Come 20 February, shipowners will be paying out between 5% and 15% more in premium as a starting point. On top of that, most shipowners will also be paying more based on their own claims record.

Even if individual member's claims records are good, their loss records will still be negatively impacted by the record levels of high claims filed under the International Group of P&I Clubs' shared pool claims.

And then there is also an increase in International Group reinsurance costs which, for container ship and tanker owners, could represent the biggest increase in all.

Things are coming to a head now because, with equity markets going through a post-Covid-19 correction, clubs are no longer able to subsidise underwriting losses through investment income.

Brokers may argue that it is a bit rich for P&I clubs to be pleading poverty when their free reserves — which are, after all, shipowner members' money — still stand at more than $5bn collectively.

Negative outlook

But many clubs are now seeing underwriting losses start to erode capital reserves — and for some the situation is more critical than others.

Standard & Poor's Global Rating's negative outlook on most of the clubs is adding to the pressure. That has left the leading mutuals fearful of losing their coveted A-rated status, which many members require of their insurance providers.

But it is the rising cost of casualties that has spooked clubs — and their reinsurers — into bringing premium levels back to more sustainable levels.

Eye-watering costs

The eye-watering $800m bill to remove the 7,700-ceu Golden Ray (built 2017) from the US port of Brunswick — making it shipping's second costliest wreck removal ever — is being taken as a measure of the potential claims costs insurers now face.

There is an argument that costly claims come in cycles, and the past two years of record-breaking International Group claims will peter out. Incidents such as the Golden Ray, it is claimed, are exceptional and come around once a decade at the most.

But casualties such as the 14,000-teu ONE Apus (built 2019), 203,000-dwt Wakashio (built 2007), 20,388-teu Ever Given (built 2018) and 2,743-teu X-Press Pearl (built 2021) have highlighted the potentially massive scale of claims and higher expectations of coastal states, in every corner of the globe, for environmental protection and compensation.

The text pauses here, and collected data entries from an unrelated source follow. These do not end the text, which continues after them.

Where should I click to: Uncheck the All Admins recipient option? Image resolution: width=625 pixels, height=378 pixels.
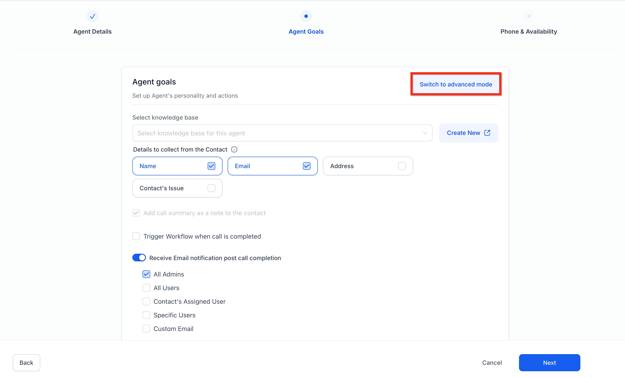(146, 274)

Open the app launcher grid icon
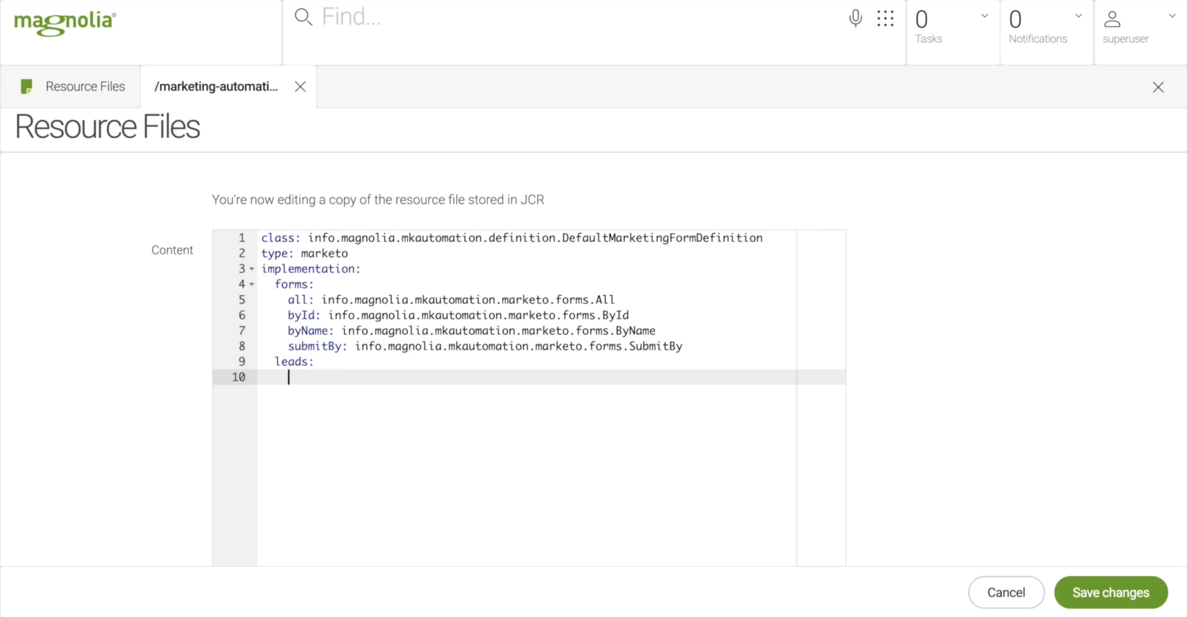[885, 18]
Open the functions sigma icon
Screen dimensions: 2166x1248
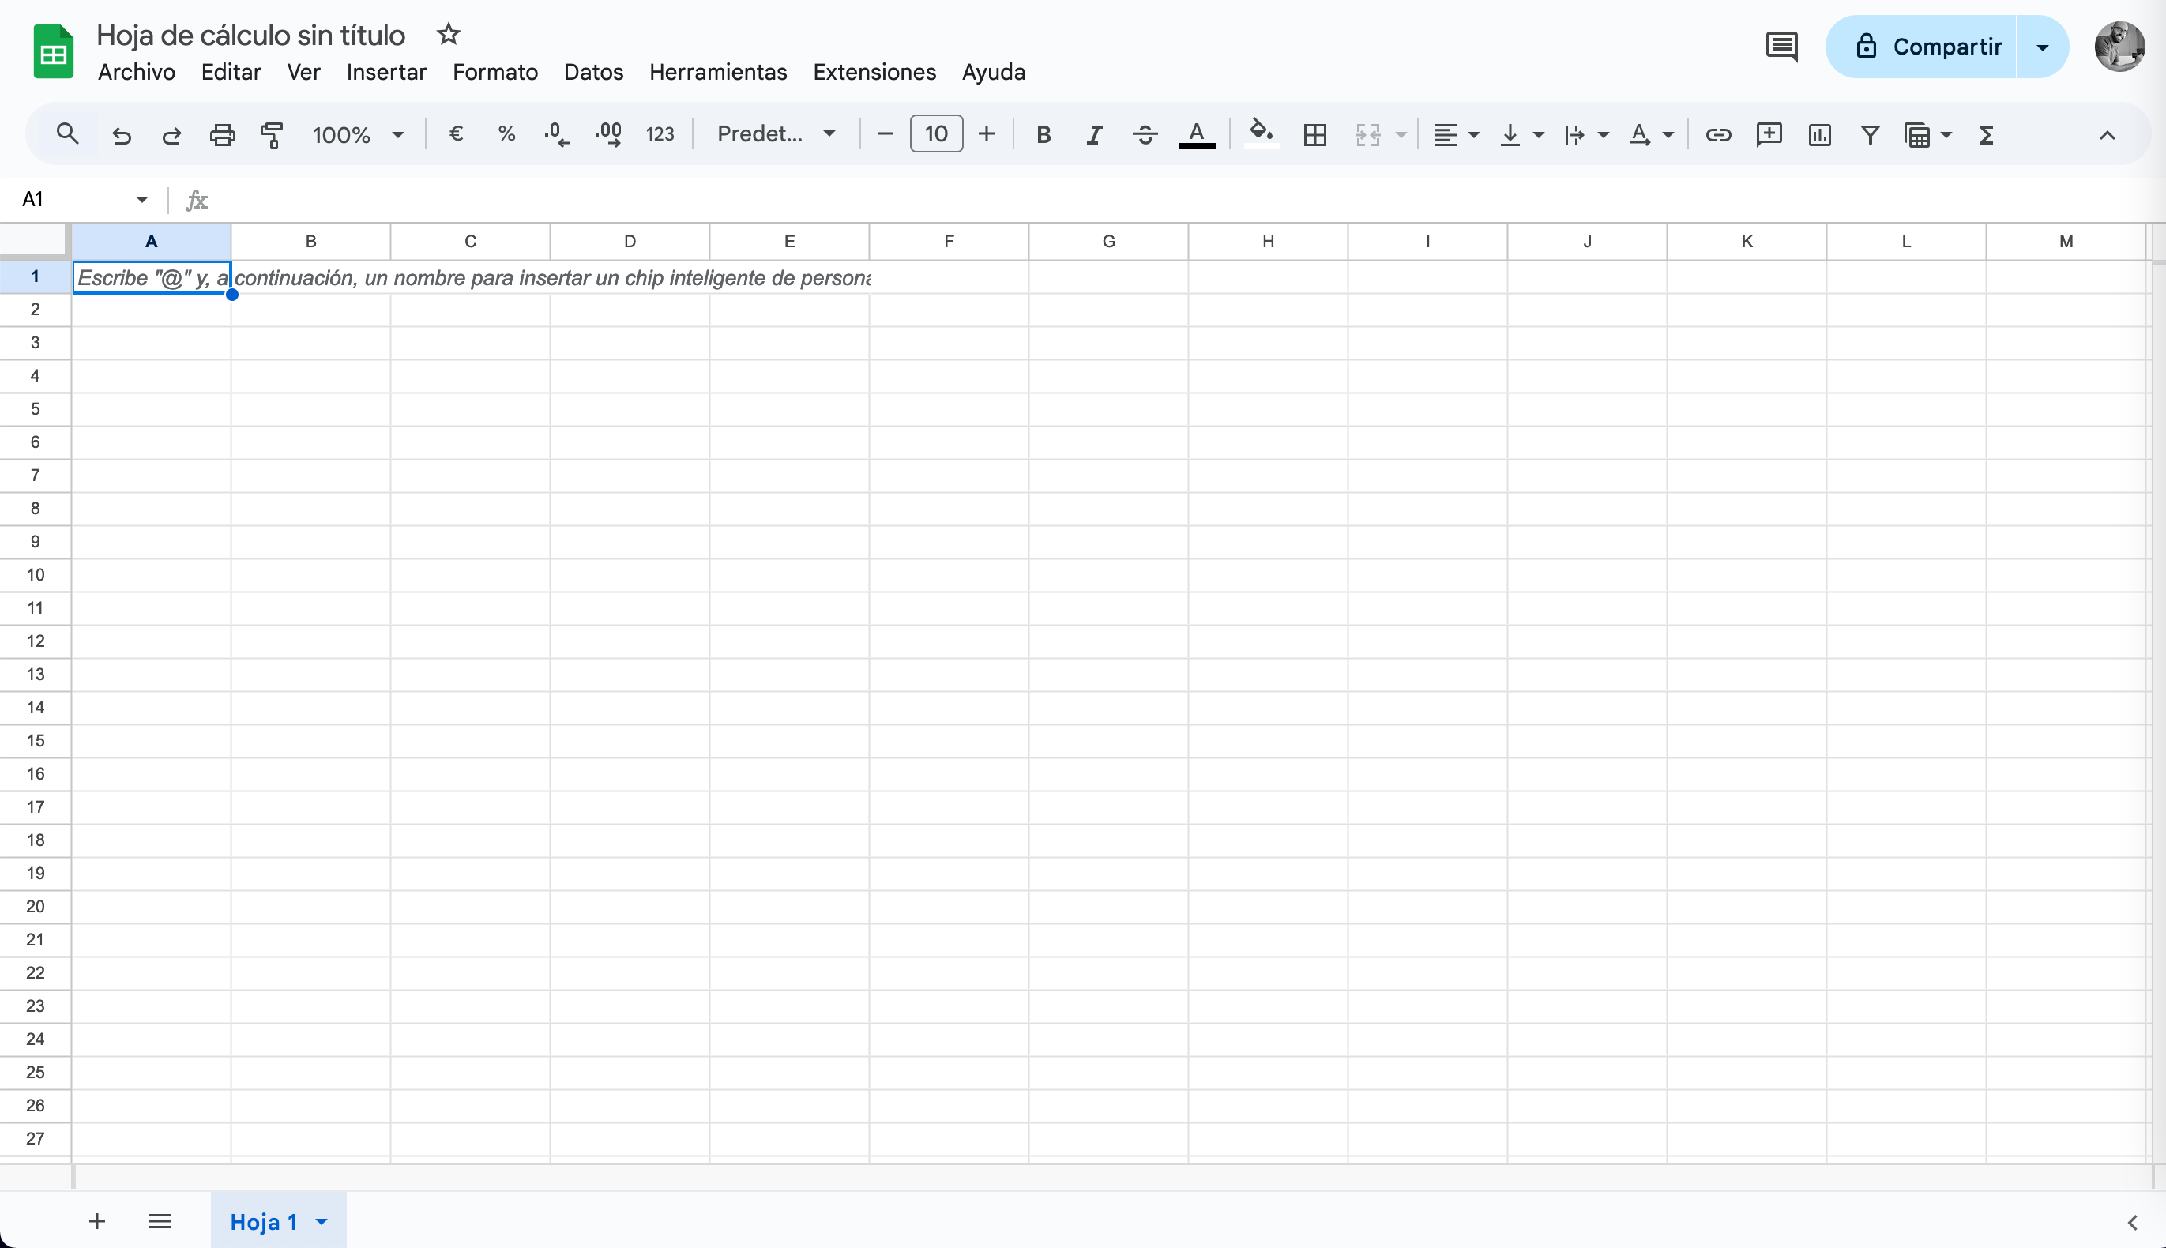1986,135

Some claim costly casualties like the 7,700-ceu Golden Ry (built 2017), which grounded in Georgia's St Simons Sound, are a once in a decade incident. Photo: National Transportation Safety Board

There are also fresh threats, such as cyber-attacks. The reinsurance market has introduced cyber exclusion clauses for many of its policies because of the potential cost of such claims.

At the recent renegotiation of its $3bn General Excess of Loss reinsurance programme, the International Group managed to maintain some cyber cover with its reinsurers, and the clubs have collectively found a way to make up the shortfall.

Cyber-attack

But the extent and cost of cyber cover in shipping is an ongoing discussion in the primary and reinsurance markets.

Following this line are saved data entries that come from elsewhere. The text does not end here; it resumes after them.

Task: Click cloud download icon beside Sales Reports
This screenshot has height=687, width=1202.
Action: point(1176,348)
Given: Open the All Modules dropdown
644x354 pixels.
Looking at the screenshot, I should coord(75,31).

While there has not been a malicious cyber-attack directly on a ship, the potential threat is growing rather than receding with increasing digitalisation.

And there are plenty of nightmare scenarios about a potential P&I claim that could result from such an attack on shipping's prime assets.

All of these factors are combining to make P&I clubs more resolute in their determination to get premium rates up.

There is even a feeling among the shipowner membership that rates have been too low for too long.

Fair mechanism

The key issue for the clubs is, once they get premium to a level that brings underwriting back into break-even, to find a fair mechanism to automatically return cash to members once capital levels reach a pre-agreed level.

Some clubs, most notably two of the most successful, Gard and Britannia, already have such a mechanism in place.

If shipowners are assured the P&I clubs will not sit on surplus cash reserves once they are in a position to turn a profit, it might make the current increases more palatable.